In the meantime, however, during the short time that book was in the bookshops, the TV director John Glenister happened to pick it up, got hooked and immediately decided that he wanted to adapt it for TV. How cool was that? How could I refuse such a chance of resurrection? My usual reservations about screen adaptations went shooting off into the ether.
In fact, in the end that adaptation didn't happen - people at the BBC had moved on, artistic and funding policies had changed - but as I had been working on the adaptation with John, I took it to a Channel 4/arts-board screenwriting scheme, and here my reservations dropped back down from the sky. My God: the changes I was expected to make!! My main male character should be a different sort of person, my female character's mother ought to die!!! Needless to say I soon dropped the whole idea, and contented myself with salvaging from this last experience insights for my satirical (and entirely fictional) story, 'The Shooting Script', which may be included in my forthcoming collection from Salt, Balancing on the Edge of the World.
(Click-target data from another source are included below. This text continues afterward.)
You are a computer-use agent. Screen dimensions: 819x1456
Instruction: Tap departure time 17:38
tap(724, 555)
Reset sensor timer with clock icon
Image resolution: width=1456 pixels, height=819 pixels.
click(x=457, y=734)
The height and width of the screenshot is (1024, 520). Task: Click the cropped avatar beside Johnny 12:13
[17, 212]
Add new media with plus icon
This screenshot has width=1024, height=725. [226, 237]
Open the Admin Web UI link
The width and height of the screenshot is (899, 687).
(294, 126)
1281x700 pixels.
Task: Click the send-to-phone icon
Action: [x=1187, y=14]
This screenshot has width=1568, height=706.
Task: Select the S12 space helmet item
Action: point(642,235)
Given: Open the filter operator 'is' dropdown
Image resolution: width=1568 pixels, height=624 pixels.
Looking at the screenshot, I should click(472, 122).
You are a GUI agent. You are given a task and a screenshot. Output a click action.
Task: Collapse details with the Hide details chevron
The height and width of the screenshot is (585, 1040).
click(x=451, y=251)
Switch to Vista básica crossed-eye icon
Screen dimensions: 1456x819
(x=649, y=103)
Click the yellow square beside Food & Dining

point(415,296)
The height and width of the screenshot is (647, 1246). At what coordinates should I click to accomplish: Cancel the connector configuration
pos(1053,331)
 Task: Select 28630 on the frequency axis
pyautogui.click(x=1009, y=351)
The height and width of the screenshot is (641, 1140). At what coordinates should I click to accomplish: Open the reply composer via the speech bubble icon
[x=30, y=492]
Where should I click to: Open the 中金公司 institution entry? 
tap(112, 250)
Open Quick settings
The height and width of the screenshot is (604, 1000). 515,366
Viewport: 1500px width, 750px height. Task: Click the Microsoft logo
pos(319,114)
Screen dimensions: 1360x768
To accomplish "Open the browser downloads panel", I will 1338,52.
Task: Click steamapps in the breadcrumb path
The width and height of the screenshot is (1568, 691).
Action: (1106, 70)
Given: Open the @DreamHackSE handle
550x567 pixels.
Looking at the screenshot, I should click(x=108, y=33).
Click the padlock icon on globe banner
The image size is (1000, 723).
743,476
We haven't yet decided which stories will go in this collection, but one which probably will is 'Power', which looks at the stresses on children of quarrelling parents through their contrasting voices (previously published in Power [Honno]), a story I adapted as a radio drama. It was the second time I had adapted my own fiction for radio: earlier I worked on my first novel, The Birth Machine. Both times I worked with the director Michael Fox and both times I was given free rein to adapt my work in ways which allowed me to stay as true to the original as I wished. I have to say that adaptation for the verbal, non-visual medium of radio is a different thing altogether: I don't feel in any way that the transformations stole the souls of the original fictions in the way screen adaptations so often seem to do.